Что касается режиссерского бренда, то это символическое презентационное выражение индивидуального подхода режиссера, включающего сознательное понимание и бессознательную установку на характер воплощения им режиссерской функции, спектр его стилевых особенностей и постановочных стратегий, которые этот режиссер способен использовать в своей деятельности. Это выражение, презентуемое доступной для коммуникации аудитории, имеет цель создания у нее прессуппозиции отношения к данному виду сверхзадачи.
Отдельно следует сказать о причине недостаточной успешности некоторых оперных постановщиков, с позиции анализа режиссерского инструментария, который следует иметь в виду при знакомстве с нижеследующим материалом. Системообразующий характер сверхзадачи заключается в определении пределов, ограничивающих объем режиссерского инструментария. И здесь, следует признать суть конфликта основных направлений, по которым сегодня развивается искусство.
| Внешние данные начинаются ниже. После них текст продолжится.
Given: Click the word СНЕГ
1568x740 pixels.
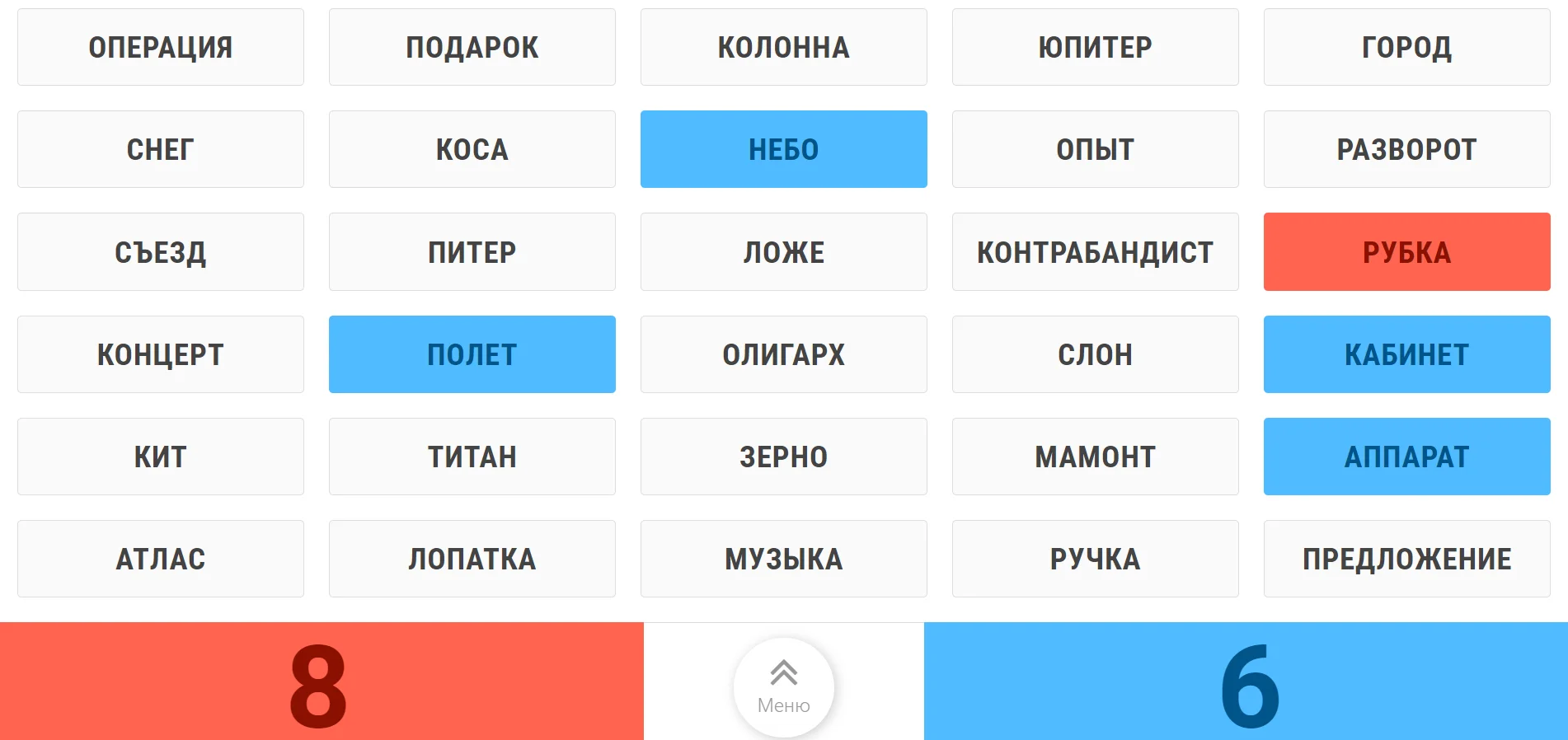Looking at the screenshot, I should [160, 149].
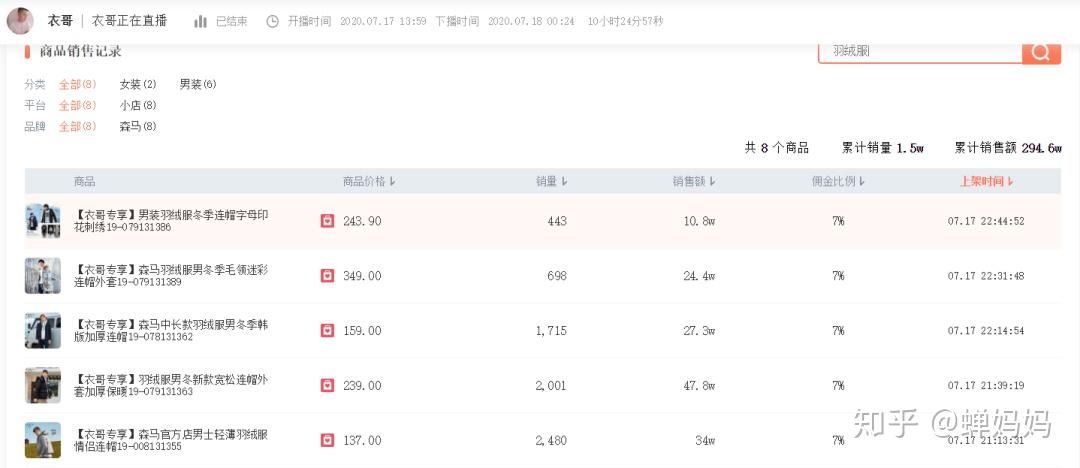Click shop icon next to price 159.00
Screen dimensions: 1080x468
pos(327,330)
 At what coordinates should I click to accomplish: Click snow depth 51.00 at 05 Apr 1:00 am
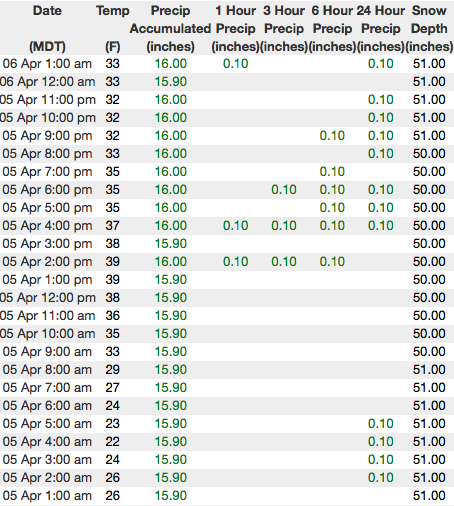[429, 496]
Базирующееся на театральном подходе направление режиссерской оперы фактически не обладает достаточной квалификацией для обеспечения музыкального анализа, или «анализа партитуры», как указала А.В. Чепинога, по причине отсутствия необходимого музыкального образования у постановщиков, что, однако, не является фатальным фактором для прогноза развития всего искусства оперы. Если брендирование соответствующих режиссеров позволит завоевать целевую публику и сформировать школу - в будущем может родиться новая версия полуоперы, в которой будет доминировать драматически ориентированный канон. Такое уже случалось в эволюции искусства с отпочкованием оперетты, semi-opera и т.д.